J. V. Martin1, D. M. Liberati1, L. N. Diebel1 1Wayne State University,Surgery/School Of Medicine,Detroit, MI, USA
Introduction: Stress related hyperglycemia is associated with poor outcomes in trauma and critically ill patients. Correction of hyperglycemia may improve clinical outcomes; however tight glycemic control with insulin may lead to hypoglycemic episodes and resultant glucose variability. Metformin has demonstrated efficiency in hyperglycemia treatment in burn and non-diabetic coronary bypass surgery patients. These effects may be partly due to non-glycemic effects including a beneficial effect on endothelial function. We have shown that acute hyperglycemia exacerbates trauma induced endothelial and glycocalyx injury in an in vitro model. We therefore studied the effect of metformin on endothelial injury in a biomimetic model of hemorrhagic shock using a microfluidic device.

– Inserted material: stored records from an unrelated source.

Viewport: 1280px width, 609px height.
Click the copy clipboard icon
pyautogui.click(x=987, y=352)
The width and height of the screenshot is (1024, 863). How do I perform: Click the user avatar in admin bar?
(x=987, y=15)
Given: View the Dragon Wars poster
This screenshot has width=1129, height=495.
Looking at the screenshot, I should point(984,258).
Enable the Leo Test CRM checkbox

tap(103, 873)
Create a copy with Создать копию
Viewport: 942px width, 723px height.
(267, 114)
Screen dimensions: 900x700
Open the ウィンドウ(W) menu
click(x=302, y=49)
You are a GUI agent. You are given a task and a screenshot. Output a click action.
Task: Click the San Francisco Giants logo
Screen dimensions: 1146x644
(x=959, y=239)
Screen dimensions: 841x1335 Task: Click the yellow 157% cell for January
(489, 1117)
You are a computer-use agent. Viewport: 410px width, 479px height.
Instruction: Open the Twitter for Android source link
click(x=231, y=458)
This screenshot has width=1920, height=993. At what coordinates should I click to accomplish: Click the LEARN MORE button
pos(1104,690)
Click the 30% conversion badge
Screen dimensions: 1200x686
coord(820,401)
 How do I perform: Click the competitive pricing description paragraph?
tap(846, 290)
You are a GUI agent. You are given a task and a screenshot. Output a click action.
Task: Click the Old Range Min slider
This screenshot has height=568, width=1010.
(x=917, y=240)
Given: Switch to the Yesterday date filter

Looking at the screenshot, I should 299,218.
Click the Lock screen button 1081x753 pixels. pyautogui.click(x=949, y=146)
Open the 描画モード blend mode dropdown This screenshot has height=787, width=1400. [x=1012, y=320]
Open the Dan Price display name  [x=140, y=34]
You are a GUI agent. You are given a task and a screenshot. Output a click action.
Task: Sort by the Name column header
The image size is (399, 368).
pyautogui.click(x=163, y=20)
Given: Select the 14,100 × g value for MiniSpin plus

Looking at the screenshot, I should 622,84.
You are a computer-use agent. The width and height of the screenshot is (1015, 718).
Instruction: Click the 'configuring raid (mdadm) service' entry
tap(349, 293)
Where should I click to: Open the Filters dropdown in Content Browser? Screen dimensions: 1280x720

Methods: Human umbilical vein endothelial cell (HUVEC) monolayers were established and perfused in a microfluidic device. Perfusion conditions included media alone (control), media + 80 or 200 mg/dl glucose with or without hypoxia-reoxygenation (H/R) + epinephrine (Epi) to mimic the microcirculation following hemorrhagic shock (HS). Metformin (50µM) was added after glucose exposure. Markers of endothelial glycocalyx degradation were syndecan-1 (syn-1) and hyaluronic acid (HLA) shedding. Endothelial cell activation markers included soluble thrombomodulin (sTM), and angiopoietin-1 and 2 concentrations in the perfusate. Reactive oxygen species (ROS) and inducible nitric oxidase synthase (iNOS) generation were measured using fluorescent imaging.
Results: See Table.
Conclusion: Metformin ameliorated stress hyperglycemia effects on glycocalyx and vascular barriers in a biomimetic model of the microcirculation following HS. These effects may be related to decreased ROS and iNOS generation. Microfluidics may be useful to study the endotheliopathy of trauma and HS.